All work
GTM lead-gen system, Boldys product

Email Leadgen

A cold-email system I co-built as a Boldys product. Each client gets their own Airtable base. They drop a list in, the system enriches every contact, writes a personalised 4-email sequence, launches the campaign in SmartLead, and drafts replies back in Airtable.

Apollo lead source CSV
Airtable enrich LinkedIn + website
AI sequence GPT-4.1-mini, 4 emails
SmartLead auto-launch + send
Replies categorised + drafted

How it works

Apollo CSV import

Client uses the Apollo filters and exclusion lists I pre-set, exports the seven required fields, drops the file into a dedicated Airtable view with only the import columns visible.

Auto-enrichment in parallel

Three jobs fire at once: Apify scrapes the contact's last LinkedIn post, Apify pulls profile headline + about, OpenAI analyses the company website.

4-email sequence written

Eight GPT-4.1-mini calls per contact, four emails plus four subjects, chained so each references what came before. Batched five at a time, self-re-triggers until the queue is empty.

Campaign auto-launches

Seven-step pipeline to SmartLead: create campaign, set schedule, attach inboxes, configure the 4-step sequence with delays, send leads in batches of 10, activate. One Airtable button.

Replies drafted in Airtable

SmartLead webhooks fire on lead category updates. A Leads Generated row is written with category and full reply text. GPT-4.1-mini drafts a personalised response waiting for one-click human send.

White-label per client

Each client gets their own Airtable base, SmartLead account, and data. One day a week of operator time runs the full program.

What it is

Email Leadgen is a productised B2B outbound system. Same Airtable base, same automations, same scripts replicated per client. I run the setup, manage Apollo filters and blacklists, and own the SmartLead infrastructure. The client only touches Apollo and Airtable. Every record, every status, every prompt sits in one place they can read.

It is not a one-off n8n flow with a UI bolted on. It is the same product shipped twice already, designed to be shipped a third, fourth, fifth time without rebuilding anything.

The 3-step client workflow

1. Find leads in Apollo

The client logs into Apollo with pre-set filters and blacklists, picks a list, exports the CSV.

2. Import into Airtable

Drop the CSV into the Contacts table through the import view, link the new contacts to a Sequence.

3. Hit Start

Set Email Status to Start. Enrichment, generation, campaign launch, sending, reply tracking, all automatic from there.

For a brand new sequence the client also flips Sequence Status to Start once, to create the SmartLead campaign. After that any new contact dropped into the same sequence flows through the live campaign automatically.

Architecture

Email Leadgen architecture Airtable sits at the centre with seven tables: Contacts, Sequences, Products, Company, Email Configuration, Configurations, and Leads Generated.

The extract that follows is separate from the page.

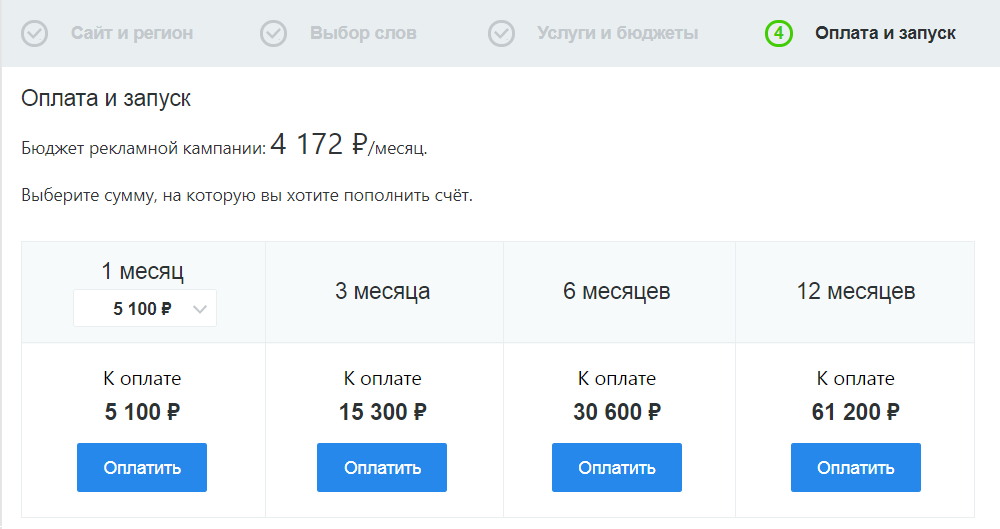
Task: Click the green step 4 circle icon
Action: (x=779, y=34)
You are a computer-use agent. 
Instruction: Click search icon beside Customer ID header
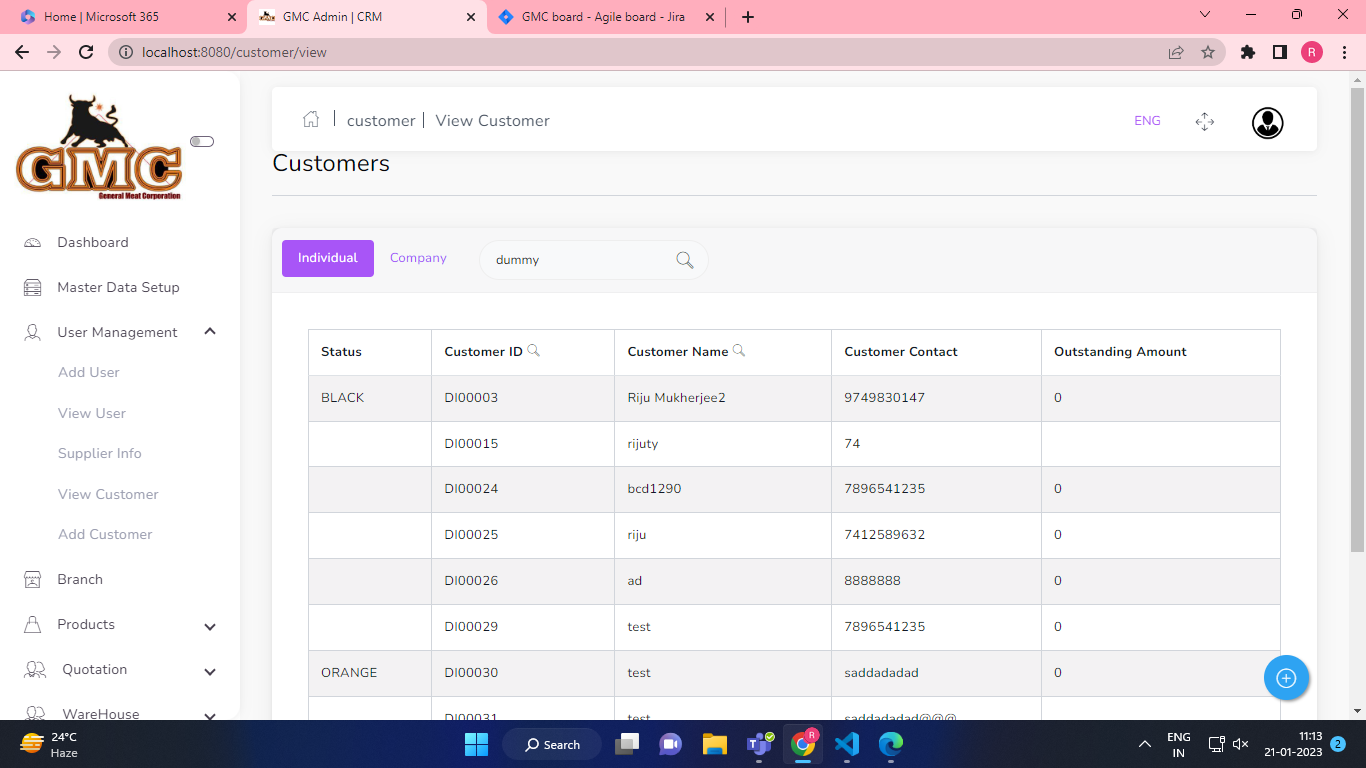point(534,351)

On the left, Apollo feeds CSV imports into Airtable. On the right, Apify scrapes LinkedIn data, OpenAI generates emails and drafts replies, and SmartLead sends campaigns and posts reply webhooks back to Airtable. SOURCE DATABASE + ORCHESTRATION SERVICES Apollo CSV export Airtable database + automations + scripts Contacts Sequences Products Company Email Config Configurations Leads Generated 9 automations, 18 scripts, single-owner trigger fields Apify LinkedIn post + profile OpenAI emails, website, replies SmartLead campaigns + send + webhooks One Airtable base per client. No n8n. Same template replicated end to end.
Architecture: Airtable as the single hub, Apollo feeds it, three external services do the heavy lifting through bidirectional API calls and webhooks.

Why Airtable-only, no n8n

The first version of every email flow I built was an n8n graph. It works for one client. It breaks the moment you try to run two, then three. Each client wants a tweak, the graph forks, the maintenance compounds.

Airtable as the sole orchestrator solves three problems at once. The client sees every record, every status, every prompt in a tool they already understand. I replicate the base into a new client workspace in minutes, not hours. And the trigger logic stays auditable, every script names its single owner and the order matters, so the race conditions are visible instead of buried in nodes.

Real reply rates, not the SmartLead vanity number

SmartLead's dashboard counts every reply as positive, including out-of-office, wrong-person, not-interested. The reply rate looks great and means nothing.

I added a Campaign Stats table that syncs daily from SmartLead and breaks replies down by category, Interested, Meeting Request, Meeting Booked, Information Request, Bad Timing, Not Interested, Out of Office, Wrong Person, Do Not Contact. The client sees the truthful number alongside the inflated one and can compare sequences on what actually matters.